__Task details__:
Copy word for word the lines from the one containing "Given: Toggle automatic" through the end of the records.

★ ★ ★ ★ ★ ★ ★

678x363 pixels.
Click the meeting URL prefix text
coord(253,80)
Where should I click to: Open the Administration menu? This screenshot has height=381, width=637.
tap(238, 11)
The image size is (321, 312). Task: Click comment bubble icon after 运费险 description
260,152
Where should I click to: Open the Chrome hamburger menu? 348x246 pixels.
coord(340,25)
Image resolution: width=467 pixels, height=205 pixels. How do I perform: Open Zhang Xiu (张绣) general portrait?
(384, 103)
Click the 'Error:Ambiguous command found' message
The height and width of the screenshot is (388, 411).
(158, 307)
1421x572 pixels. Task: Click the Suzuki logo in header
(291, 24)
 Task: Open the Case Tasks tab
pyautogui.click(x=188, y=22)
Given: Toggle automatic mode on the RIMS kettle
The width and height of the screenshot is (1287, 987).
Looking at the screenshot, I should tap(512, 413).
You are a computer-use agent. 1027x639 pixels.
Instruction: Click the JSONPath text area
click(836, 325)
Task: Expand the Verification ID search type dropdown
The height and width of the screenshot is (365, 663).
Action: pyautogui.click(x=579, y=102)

★ ★ ★ ★ ★ ★ ★

__Result__:
Given: Toggle automatic mode on the RIMS kettle
The width and height of the screenshot is (1287, 987).
Looking at the screenshot, I should tap(512, 413).
You are a computer-use agent. 1027x639 pixels.
Instruction: Click the JSONPath text area
click(836, 325)
Task: Expand the Verification ID search type dropdown
The height and width of the screenshot is (365, 663).
Action: pyautogui.click(x=579, y=102)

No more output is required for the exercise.